- [MATERIAL SHOWN]:
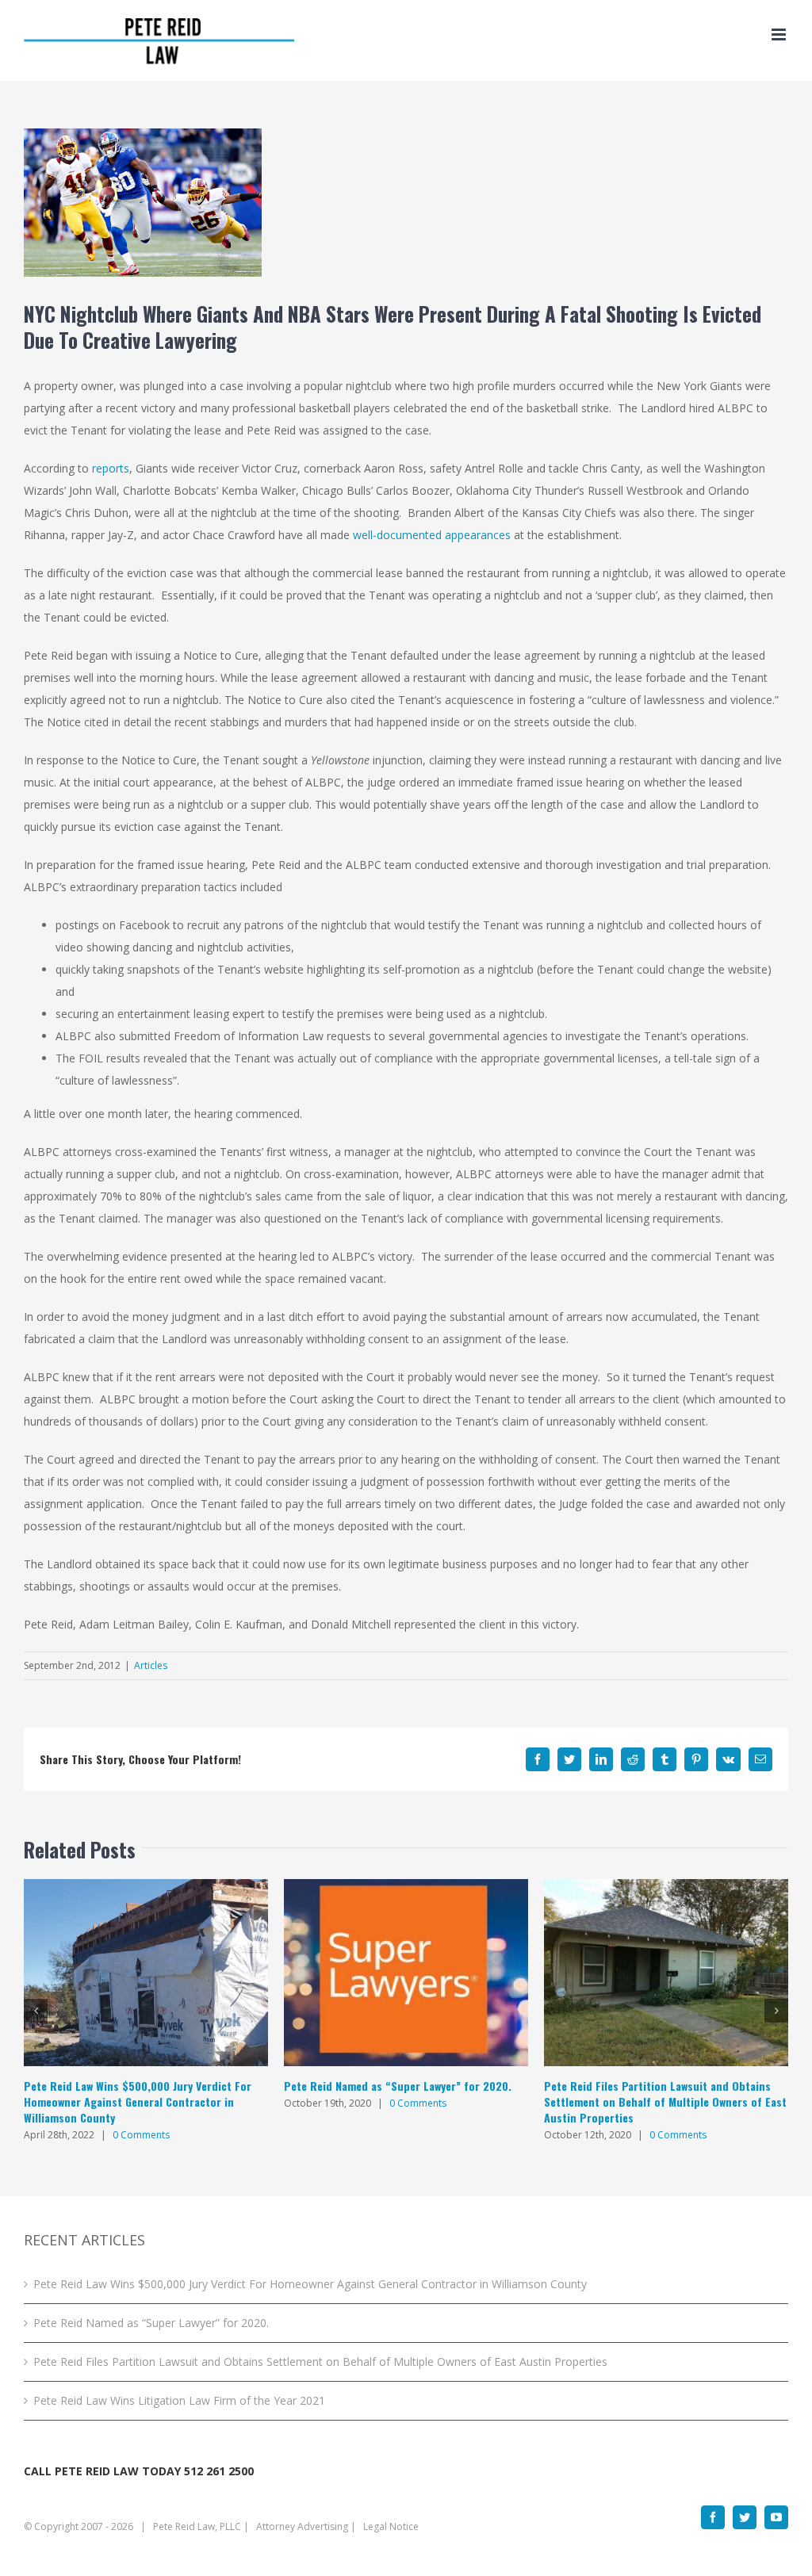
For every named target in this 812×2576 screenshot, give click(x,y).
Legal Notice (391, 2526)
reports (110, 468)
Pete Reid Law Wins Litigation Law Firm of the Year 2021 (179, 2400)
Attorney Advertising (302, 2526)
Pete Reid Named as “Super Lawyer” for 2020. (397, 2085)
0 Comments (141, 2135)
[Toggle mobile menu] (780, 34)
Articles (150, 1665)
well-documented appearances (432, 534)
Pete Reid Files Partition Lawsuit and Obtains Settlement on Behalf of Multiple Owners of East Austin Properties (665, 2101)
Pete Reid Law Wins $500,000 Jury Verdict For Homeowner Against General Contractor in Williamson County (137, 2101)
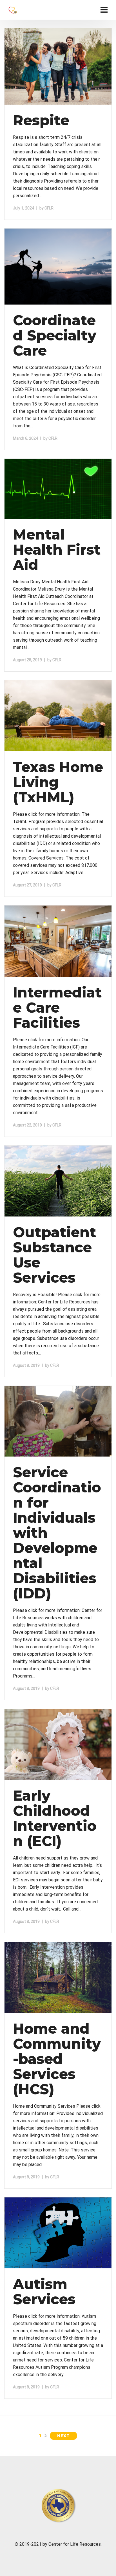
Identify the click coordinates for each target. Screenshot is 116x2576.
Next (63, 2435)
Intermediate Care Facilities (57, 1007)
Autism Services (44, 2292)
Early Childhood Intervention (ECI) (55, 1818)
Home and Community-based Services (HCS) (57, 2059)
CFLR (48, 208)
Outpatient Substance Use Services (54, 1255)
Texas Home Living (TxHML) (58, 782)
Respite (41, 120)
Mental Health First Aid (57, 549)
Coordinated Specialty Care (54, 335)
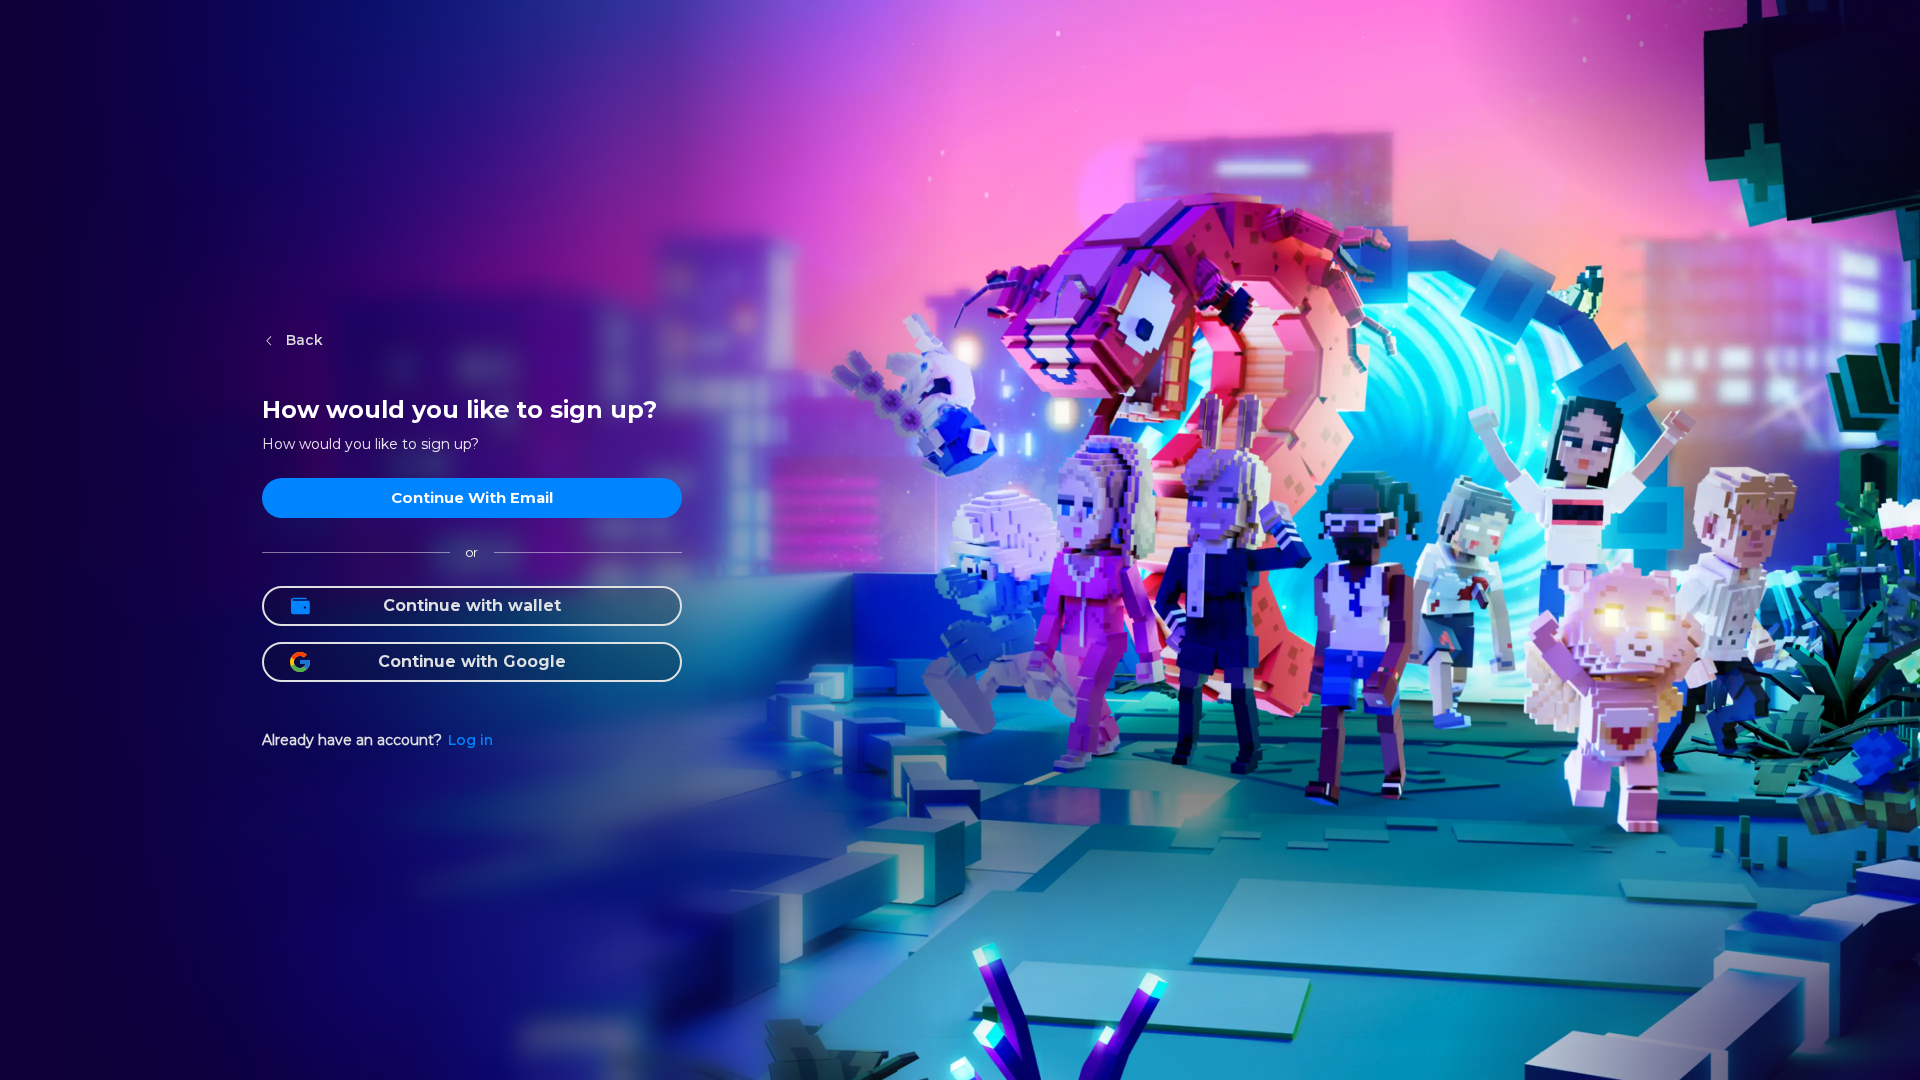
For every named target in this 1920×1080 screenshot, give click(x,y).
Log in (470, 740)
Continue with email (472, 497)
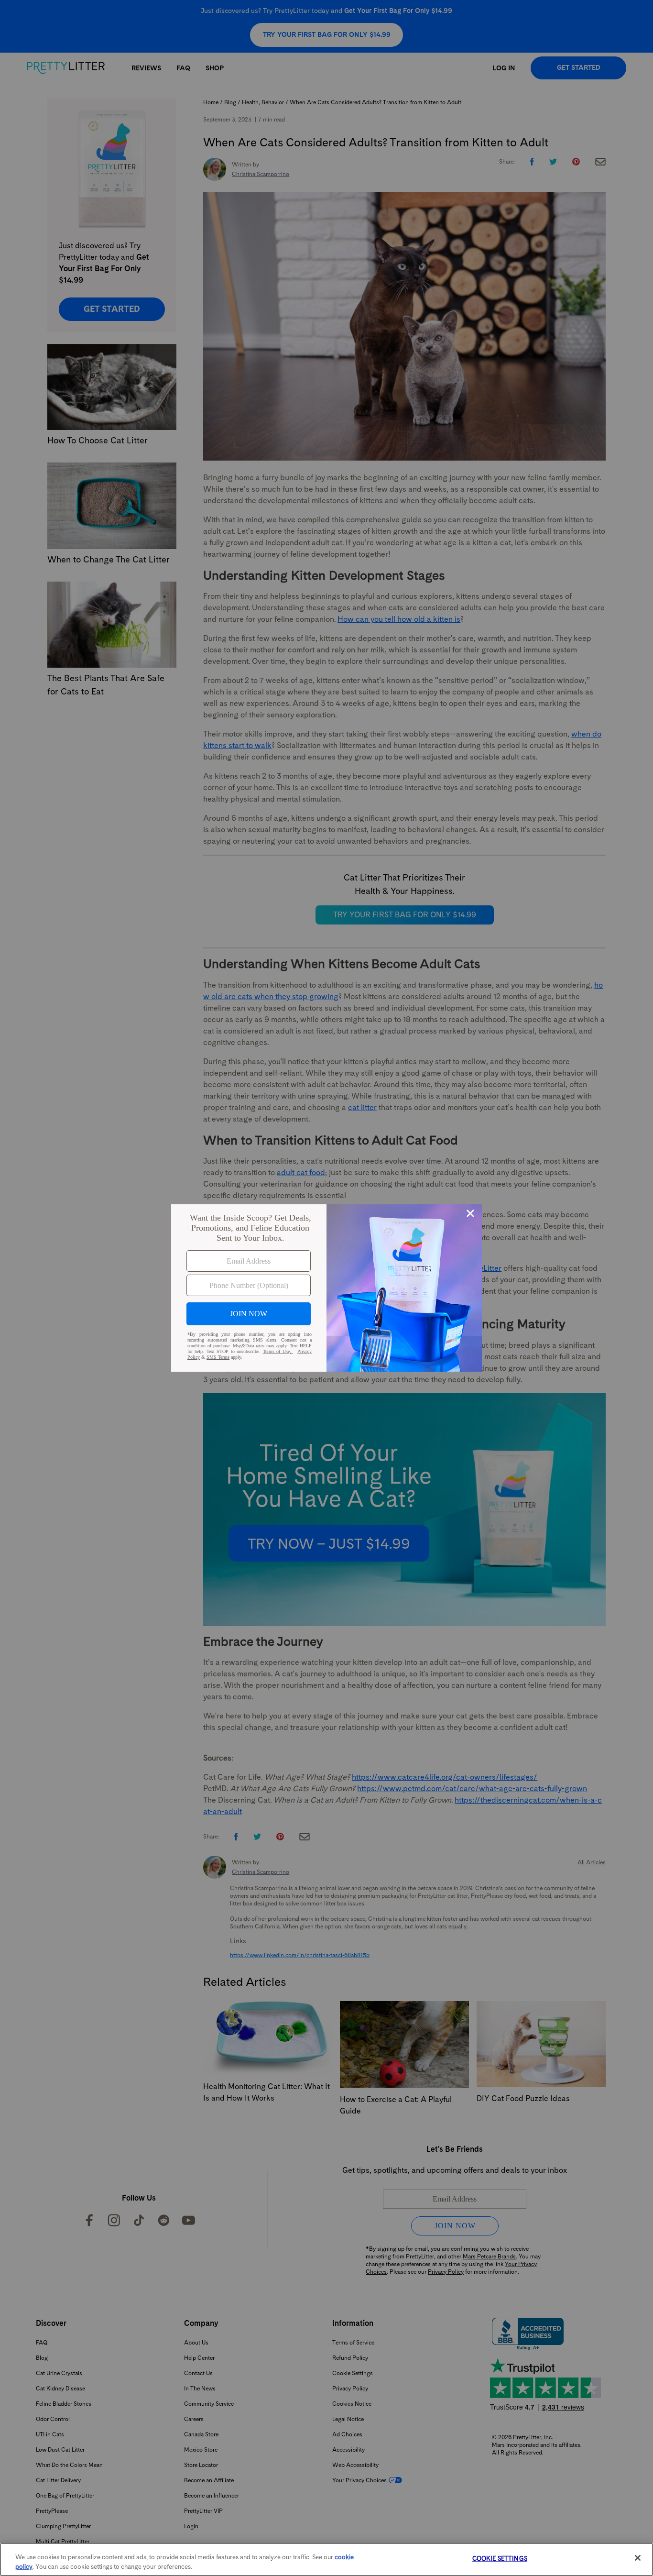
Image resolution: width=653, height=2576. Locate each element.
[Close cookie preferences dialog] (637, 2557)
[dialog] (326, 1288)
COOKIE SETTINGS (499, 2558)
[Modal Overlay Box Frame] (326, 1288)
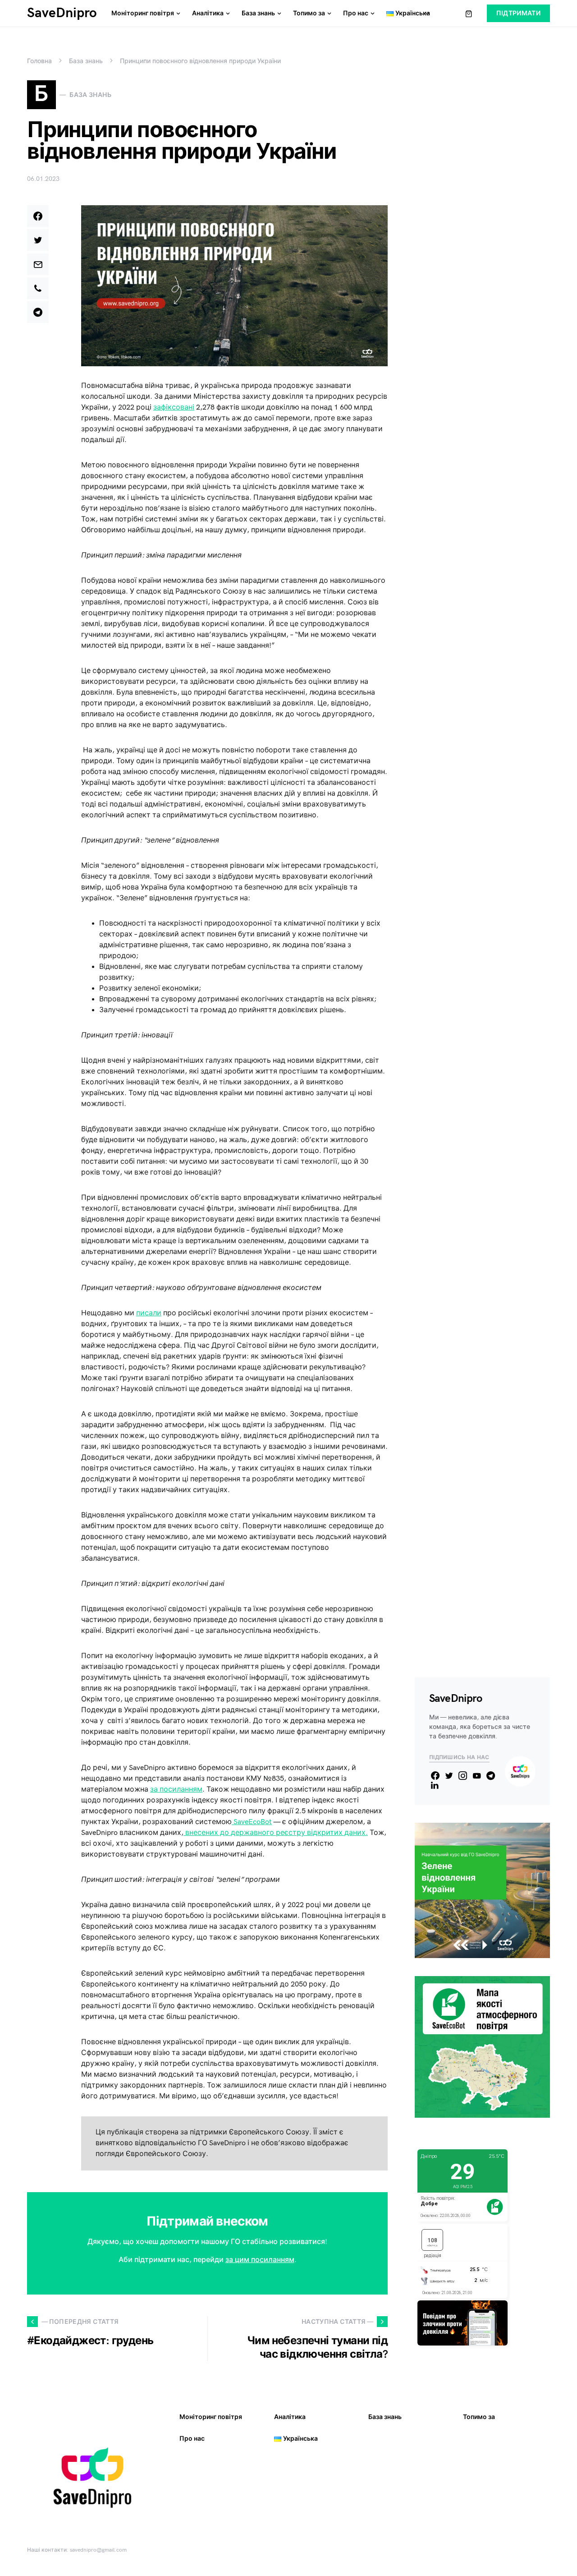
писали (148, 1313)
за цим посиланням (259, 2260)
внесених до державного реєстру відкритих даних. (275, 1833)
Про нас (192, 2438)
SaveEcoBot (252, 1822)
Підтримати (518, 13)
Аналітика (290, 2417)
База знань (86, 61)
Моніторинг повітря (210, 2417)
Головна (39, 61)
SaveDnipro (62, 13)
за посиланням (176, 1789)
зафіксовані (173, 407)
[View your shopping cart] (468, 13)
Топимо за (479, 2417)
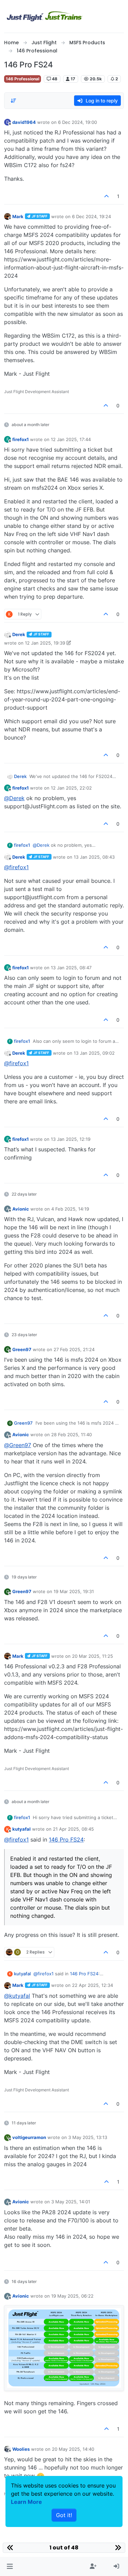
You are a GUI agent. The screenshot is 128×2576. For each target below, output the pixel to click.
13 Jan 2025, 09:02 (94, 1053)
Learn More (26, 2501)
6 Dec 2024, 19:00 (77, 122)
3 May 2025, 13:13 (87, 2137)
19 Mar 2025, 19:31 (74, 1591)
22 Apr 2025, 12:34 (92, 1985)
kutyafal (21, 1829)
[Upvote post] (107, 196)
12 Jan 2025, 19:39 (45, 643)
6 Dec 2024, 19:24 (91, 216)
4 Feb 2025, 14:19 (70, 1209)
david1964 (24, 122)
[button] (10, 2566)
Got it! (64, 2515)
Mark (18, 216)
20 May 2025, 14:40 (73, 2449)
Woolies (21, 2449)
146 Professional (22, 78)
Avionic (20, 1209)
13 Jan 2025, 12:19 (70, 1139)
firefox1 (20, 439)
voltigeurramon (29, 2137)
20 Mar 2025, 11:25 (92, 1656)
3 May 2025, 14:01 (70, 2201)
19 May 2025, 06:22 (72, 2296)
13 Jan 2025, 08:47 (71, 967)
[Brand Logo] (45, 16)
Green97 (21, 1349)
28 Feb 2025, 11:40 (71, 1434)
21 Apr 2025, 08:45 (73, 1829)
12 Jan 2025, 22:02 (71, 788)
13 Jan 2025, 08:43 (94, 857)
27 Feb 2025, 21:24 (74, 1349)
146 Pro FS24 (66, 1839)
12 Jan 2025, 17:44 (71, 439)
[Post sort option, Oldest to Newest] (13, 101)
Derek (18, 634)
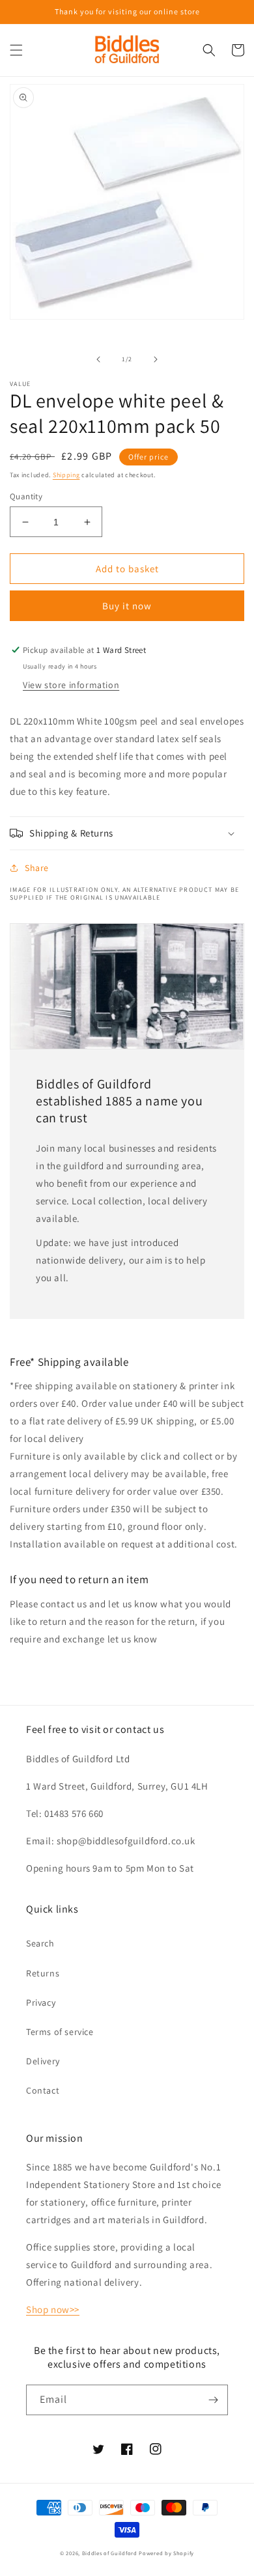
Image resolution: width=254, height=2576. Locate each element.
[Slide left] (98, 359)
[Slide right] (155, 359)
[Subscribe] (213, 2400)
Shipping (66, 475)
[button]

- [WHAT THE TASK ASKS]: All lines from the start of the entries above through the line containing "за цим посиланням (259, 2260)" are to be given again exactly; the pictures are not.

- [TASK OUTPUT]:
For every named target in this 812×2576 screenshot, give click(x,y).
Legal Notice (391, 2526)
reports (110, 468)
Pete Reid Law Wins Litigation Law Firm of the Year 2021 (179, 2400)
Attorney Advertising (302, 2526)
Pete Reid Named as “Super Lawyer” for 2020. (397, 2085)
0 Comments (141, 2135)
[Toggle mobile menu] (780, 34)
Articles (150, 1665)
well-documented appearances (432, 534)
Pete Reid Files Partition Lawsuit and Obtains Settlement on Behalf of Multiple Owners of East Austin Properties (665, 2101)
Pete Reid Law Wins $500,000 Jury Verdict For Homeowner Against General Contractor in Williamson County (137, 2101)
Identify the click coordinates for each target. Screenshot is 116x2576.
Next (63, 2435)
Intermediate Care Facilities (57, 1007)
Autism Services (44, 2292)
Early Childhood Intervention (ECI) (55, 1818)
Home and Community-based Services (HCS) (57, 2059)
CFLR (48, 208)
Outpatient Substance Use Services (54, 1255)
Texas Home Living (TxHML) (58, 782)
Respite (41, 120)
Mental Health First Aid (57, 549)
Coordinated Specialty Care (54, 335)
For every named target in this 1920×1080 screenshot, give click(x,y).
Log in (470, 740)
Continue with email (472, 497)
Image resolution: width=653, height=2576. Locate each element.
[Close cookie preferences dialog] (637, 2557)
[dialog] (326, 1288)
COOKIE SETTINGS (499, 2558)
[Modal Overlay Box Frame] (326, 1288)
писали (148, 1313)
за цим посиланням (259, 2260)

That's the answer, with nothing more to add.